> **EXERCISE REQUIREMENTS**: Copy the passage of the given text below that begins with "Addendum: Please, no" and ends after "gets little attention.", replacing "Jon Stewart" with "Stephen Colbert".

> **GIVEN TEXT**:
-=-=-=-=-

Addendum: Please, no more e-mails asking about a change in my political views. To get my meaning, imagine that this essay was being delivered by Jon Stewart (I can dream). It is pure sarcasm--with a straight face, making absurd points in defense of US conduct in Iraq (like blaming Sadaam for our poor intelligence). I guess these points didn't appear obviously absurd because our own leaders have been repeating them so much, but the last line should have been a giveaway. I used irony in the hope that it would be a bit more provocative than the usual anti-war stuff--which gets little attention.

Let me be explicit: Not only is the war and occupation illegal, in my view, it is a moral, political, legal, economic, and security disaster. We are an outlaw nation that engages in torture, holds people indefinitely, and flouts international law, all the while claiming to abide by the rule of law (read Marty Lederman's postings please). The undertaking and conduct of this war has betrayed many of the most important ideals held dear by this country, and it will stand over time as one of the worst (that is, most evil, destructive, dumbest, and inexplicable) actions we have ever taken. It says a lot that we don't know (or seem to care) how many tens of thousands of Iraqis have died since the war began.

I hope this clears up my position. Next time I will think twice about using irony in Blogdom.

Stigmatized Abortion

Mark Graber

Three positions on abortion seem possible. One view is that abortion should (almost) always be legal. Another is that abortion should (almost) always be illegal. The third is that abortion should be legal, but stigmatized, the stigma being reflected by a lack of other federal funding and various other restrictions (the three positions are probably points on a continuum). Persuading most people of the normative virtues of stigmatized abortion is likely to be worthless. Most people who read this blog have strong feelings on the subject and, my sense is that all of us have run out of new normative arguments that might prove persuasive. Let me instead suggest two political virtues of stigmatized abortion.

First, the empirical evidence suggests that keeping abortion legal has far more powerful effects on access to abortion than any restrictive policy short of outright bans on the procedure. For example, the most conservative estimate I have seen is that 75% percent of persons formerly eligible for aid are able to obtain abortions when funding is cut off. The most liberal estimate is 95%. My best guess on the data is about 85-90%. Many restrictions on abortion are administered in ways that makes their impact entirely symbolic. Very, very few women have partial birth abortions. When abortion is legal, the crucial variable in determining access is whether private parties provides services, not the existence of restrictive laws. Point of emphasis. This is not to claim that restrictive laws do not matter and that many are medically stupid (misinforming people under the guise of informed consent being the best example). The big point is that a heavily regulated abortion right is not a hollow shell, that the vast majority of persons able to obtain abortions because of Roe v. Wade will still be able to obtain abortions if all the standard restrictions become law.

-=-=-=-=-

> **SUPPLIED DATA**:
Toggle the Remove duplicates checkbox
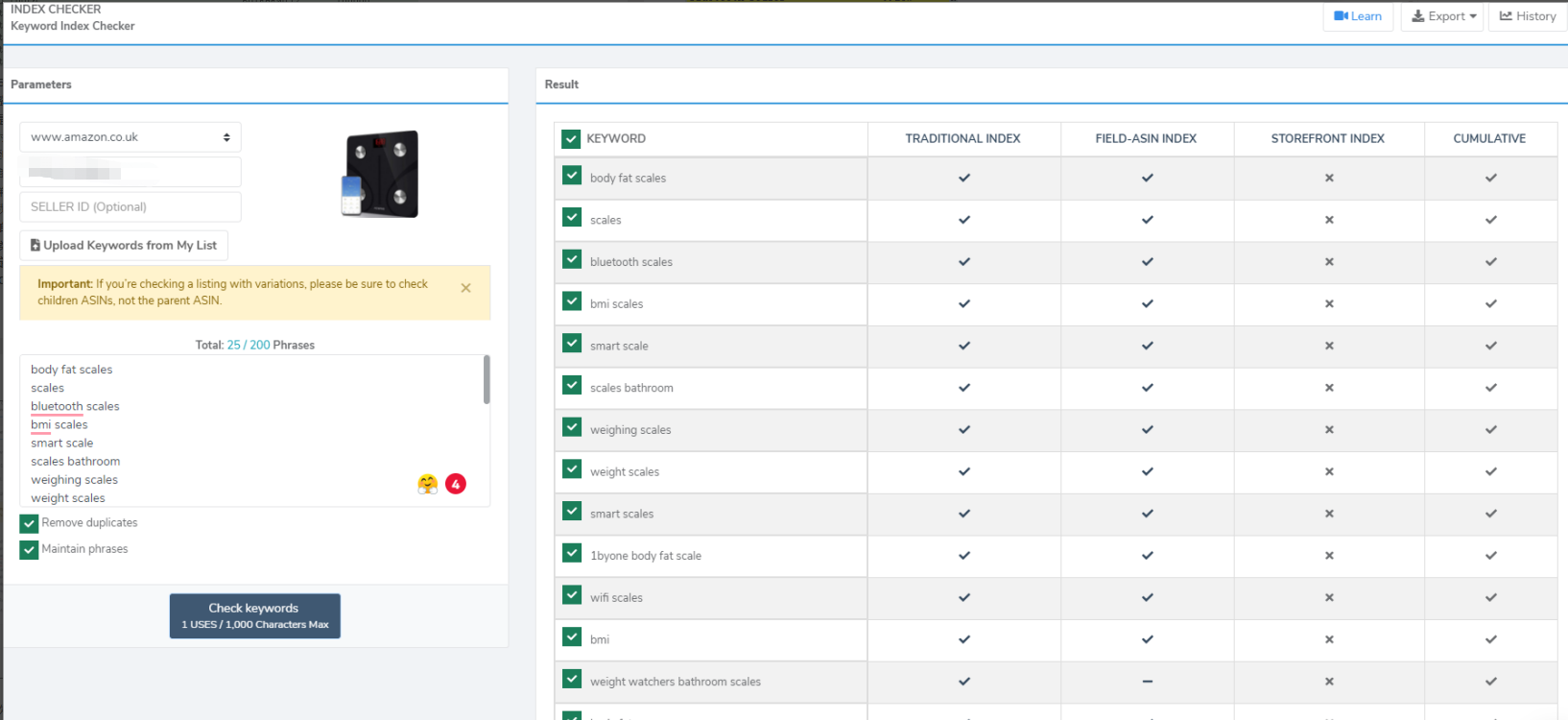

-=-=-=-=-

> **EXPECTED ANSWER**:
Addendum: Please, no more e-mails asking about a change in my political views. To get my meaning, imagine that this essay was being delivered by Stephen Colbert (I can dream). It is pure sarcasm--with a straight face, making absurd points in defense of US conduct in Iraq (like blaming Sadaam for our poor intelligence). I guess these points didn't appear obviously absurd because our own leaders have been repeating them so much, but the last line should have been a giveaway. I used irony in the hope that it would be a bit more provocative than the usual anti-war stuff--which gets little attention.